Use the `browser` instance to navigate to your target website. For
this tutorial, let’s use
[https://sandbox.oxylabs.io/products](https://sandbox.oxylabs.io/products)
as the target.

```python
browser.get("https://sandbox.oxylabs.io/products")
```

### Step 4 - Take a screenshot

Take a screenshot to verify the page is loaded properly without showing
any CAPTCHA or bot protection screen. You can use the
`save_screenshot` method of Selenium.

```python
browser.save_screenshot("screenshot.png")
```

Your screenshot might vary slightly due to screen size, but it’ll look
similar to the one given below:

![Screenshot](images/screenshot.png)

The page has loaded properly without showing any CAPTCHA and the
undetected-chromedriver has rendered the Javascript files.

## Bypass CAPTCHA with Web Unblocker

To perform large-scale web scraping while bypassing CAPTCHA, you’ll need
a strong tool. [Web
Unblocker](https://oxylabs.io/products/web-unblocker), an AI–powered
proxy solution for bypassing IP blocks and CAPTCHAs, will automatically
rotate proxies for you, so you don’t have to worry about manually
managing a list of proxies for your bots.

### Step 1 - Import libraries

Let’s use the `requests` module to set up Web Unblocker.

```python
import requests
```

### Step 2 - Get Web Unblocker credentials

[Create an account](https://dashboard.oxylabs.io/en/) to get the Web Unblocker credentials. Within a few
clicks, you can sign up and get a **1-week free trial** to develop and
thoroughly test the solution.

### Step 3 - Prepare Web Unblocker

Web Unblocker’s host and port are `unblock.oxylabs.io` and `60000`
respectively. Additionally, don’t forget to replace the `USERNAME` and
`PASSWORD` with the correct credentials.

```python
proxy = 'http://{}:{}@unblock.oxylabs.io:60000'.format("USERNAME", "PASSWORD")

proxies = {
'http': proxy,
'https': proxy
}
```

If you get any authentication-related errors in the later steps, don’t
forget to check the Web Unblocker response codes
[here](https://developers.oxylabs.io/advanced-proxy-solutions/web-unblocker/response-codes).

### Step 4 - Fetch content

Now, you can use the `proxies` dict you created with the `get`
method of the `requests` module.

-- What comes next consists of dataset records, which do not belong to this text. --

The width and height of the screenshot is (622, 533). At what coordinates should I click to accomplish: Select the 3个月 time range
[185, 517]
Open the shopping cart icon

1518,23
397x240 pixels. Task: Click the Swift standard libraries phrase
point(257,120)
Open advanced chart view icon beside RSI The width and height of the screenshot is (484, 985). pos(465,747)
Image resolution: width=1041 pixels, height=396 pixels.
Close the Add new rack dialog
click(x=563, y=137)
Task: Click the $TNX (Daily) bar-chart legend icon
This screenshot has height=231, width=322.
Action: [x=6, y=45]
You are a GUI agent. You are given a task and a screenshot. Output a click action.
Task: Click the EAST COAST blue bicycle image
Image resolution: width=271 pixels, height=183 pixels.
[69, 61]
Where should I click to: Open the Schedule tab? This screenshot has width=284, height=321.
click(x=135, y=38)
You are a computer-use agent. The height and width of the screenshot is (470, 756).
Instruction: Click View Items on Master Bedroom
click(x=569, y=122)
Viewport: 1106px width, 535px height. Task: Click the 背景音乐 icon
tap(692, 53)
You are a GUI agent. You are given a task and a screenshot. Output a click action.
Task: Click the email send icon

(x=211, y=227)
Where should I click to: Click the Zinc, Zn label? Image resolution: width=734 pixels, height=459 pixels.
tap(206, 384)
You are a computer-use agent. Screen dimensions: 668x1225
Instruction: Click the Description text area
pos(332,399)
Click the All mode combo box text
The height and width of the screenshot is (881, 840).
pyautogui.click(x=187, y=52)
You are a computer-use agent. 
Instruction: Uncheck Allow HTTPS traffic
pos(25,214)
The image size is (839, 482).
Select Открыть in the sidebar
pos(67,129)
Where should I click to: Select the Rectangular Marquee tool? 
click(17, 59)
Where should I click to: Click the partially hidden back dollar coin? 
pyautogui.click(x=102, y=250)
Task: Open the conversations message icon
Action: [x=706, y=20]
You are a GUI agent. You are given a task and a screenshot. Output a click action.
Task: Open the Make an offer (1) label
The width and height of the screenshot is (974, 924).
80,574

Web Unblocker also requires you to
pass an extra parameter, `verify=False`, to the get method.

```python
page = "https://sandbox.oxylabs.io/products"
response = requests.get(page, proxies=proxies, verify=False)

print(response.status_code)
content = response.content
```

You should see the status code `200` if everything works as expected.
The content of the page will be stored in the `content` object, which
you can process later with HTML Parser libraries such as [Beautiful
Soup](https://www.crummy.com/software/BeautifulSoup/bs4/doc/) or
parse using the [Custom
Parser](https://developers.oxylabs.io/scraper-apis/custom-parser).
Web Unblocker also renders JavaScript for you, so you can use this
method for dynamic websites as well.